# Given passage:
Sunday, 21 February 2010

Serialization - shared delegates

I've been working on Joda-Money as a side project and have been investigating serialization, with a hope of improving JSR-310

Small serialization

Joda-Money has two key classes - BigMoney, capable of storing information to any scale and Money, limited to the correct number of decimal places for the currency.

 public class BigMoney {
   private final CurrencyUnit currency;
   private final BigDecimal amount;
 }
 public class Money {
   private final BigMoney money;
 }

A default application of serialization to these classes will generate 525 bytes for BigMoney and 599 bytes for Money. This is a lot of data to be sending for objects that seem quite simple.

Where does the size go?

Well, each serialized class had to write a header to state what the class is. For something like Money, it has to write a header for itself, BigMoney, CurrencyUnit, BigDecimal and BigInteger. The header also includes the serialization version number and the names of each field.

Of course, serialization is designed to handle complex cases where the versions of the class file differ on two JVMs. Data is populated into the right fields using the field name. But for simple classes like money, the data isn't going to change over time.

One interesting fact is that the class header is only sent once per stream for a class. As a result, for each subsequent after the first the size is reduced. For default serialization of a subsequent BigMoney the size is 59 bytes and for Money it is 65 bytes. Clearly, the header is a major overhead.

Making the data smaller

The key to this is using a serialization delegate class. The delegate is a class that is written into the output stream in place of the original class. This approach is required because the fields are final which prevents a sensible data format from being written/read by the class itself.

 public class Money {
   private final BigMoney money;
   private Object writeReplace() {
     return new Ser( ... );
   }
 }

So, there is a new class Ser which will appear in the stream wherever the Money class would have been. The name Ser is deliberately short, as each letter takes up space in the stream.

The delegate class is usually written as a static inner class:

 public class Money implements Serializable {
   private final BigMoney money;
   private Object writeReplace() {
     return new Ser(this);
   }
   private static class Ser implements Serializable {
     private Money obj;
     private Ser(Money money) {obj = money;}
     private void writeObject(ObjectOutputStream out) throws IOException {
       // write data to stream, avoiding defaultWriteObject()
       // this writes the currency code and amount directly
     }
     private void readObject(ObjectInputStream in) throws IOException, ClassNotFoundException {
       // read data from stream to obj variable, avoiding defaultReadObject()
     }
     private Object readResolve() {
       return obj;
     }
   }
 }

The delegate class uses the low level writeObject and readObject to control the data in the stream. The readResolve method then returns the correct object back for the serialization mechanism to put in the object structure. The class is static to ensure a stable serialized form.

Simply taking control of the stream in this way will greatly reduce the overall size. The biggest gain is in writing out the BigDecimal in an efficient manner.

Even better?

My investigation has shown a technique to make the stream even smaller.

Firstly, rather than using a static inner class, use a top-level package scoped class. This will have a shorter fully qualified class name, thus a shorter header.

Secondly, look at the other classes in the package. If there are more classes that need the same treatment, why not use a single delegate class for all of them?

# Provided material:
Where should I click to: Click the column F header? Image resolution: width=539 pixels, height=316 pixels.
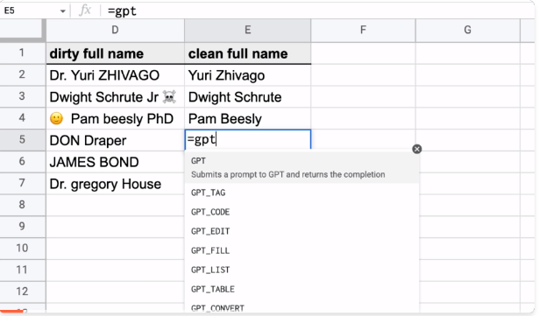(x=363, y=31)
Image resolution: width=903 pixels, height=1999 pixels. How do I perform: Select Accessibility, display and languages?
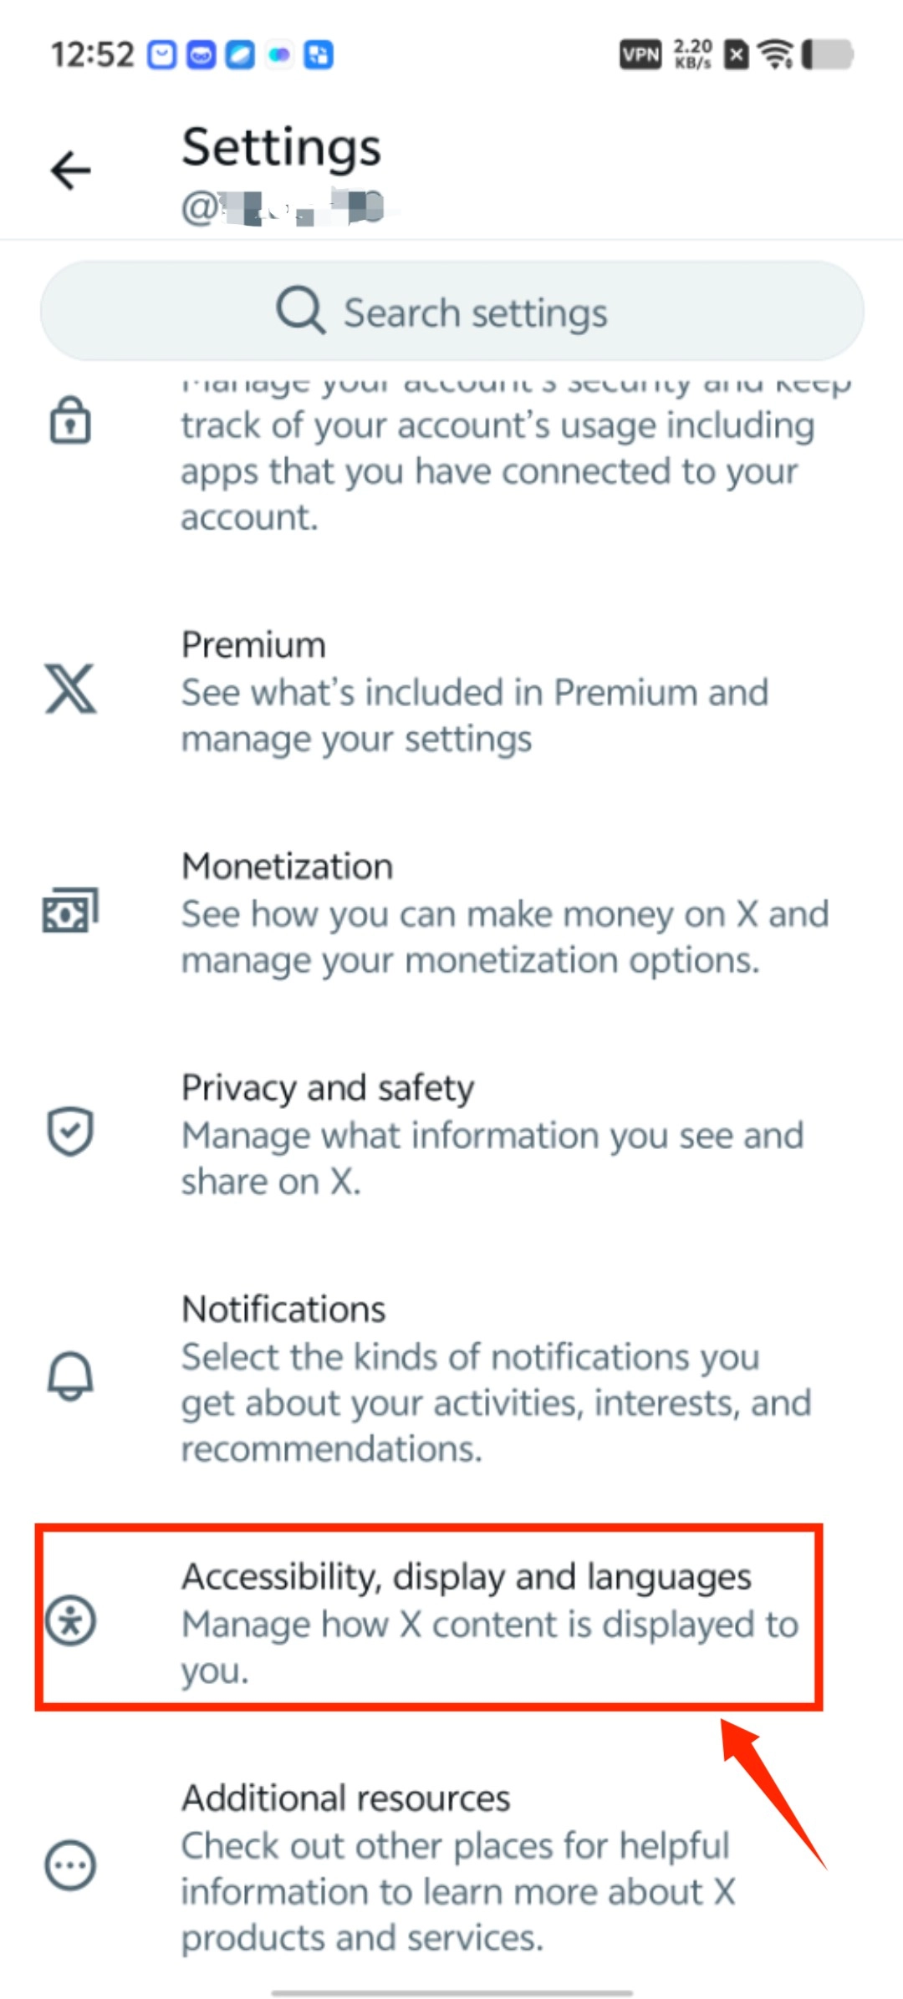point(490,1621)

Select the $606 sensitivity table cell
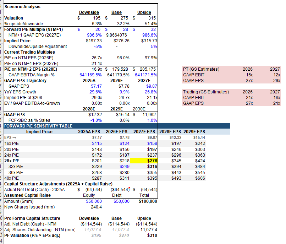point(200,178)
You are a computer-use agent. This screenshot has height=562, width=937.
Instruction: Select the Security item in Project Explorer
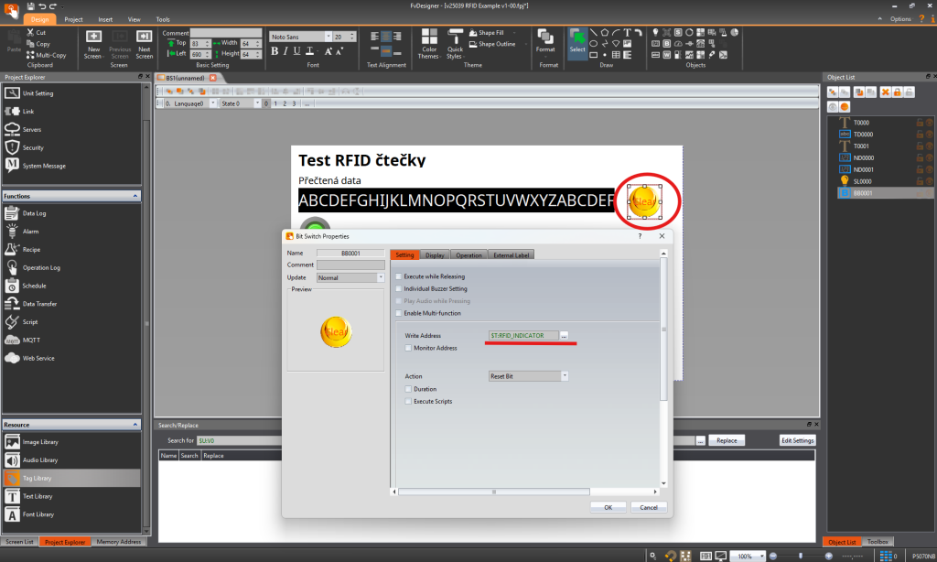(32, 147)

* * *

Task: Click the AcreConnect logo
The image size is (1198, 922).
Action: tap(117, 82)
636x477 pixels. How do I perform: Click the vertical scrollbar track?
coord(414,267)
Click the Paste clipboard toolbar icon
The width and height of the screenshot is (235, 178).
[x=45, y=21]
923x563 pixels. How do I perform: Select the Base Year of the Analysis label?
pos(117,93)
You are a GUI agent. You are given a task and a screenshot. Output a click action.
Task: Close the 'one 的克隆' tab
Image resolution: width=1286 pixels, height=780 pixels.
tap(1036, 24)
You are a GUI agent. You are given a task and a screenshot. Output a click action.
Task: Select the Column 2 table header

# Written instruction A:
In the serialization post, how many bytes does default serialization produce for a subsequent BigMoney after the first one in a stream?
# Written instruction B:
Quote the serialization post between "Simply taking control" and "an efficient manner.", inclusive.

# Correct result A:
59 bytes

# Correct result B:
Simply taking control of the stream in this way will greatly reduce the overall size. The biggest gain is in writing out the BigDecimal in an efficient manner.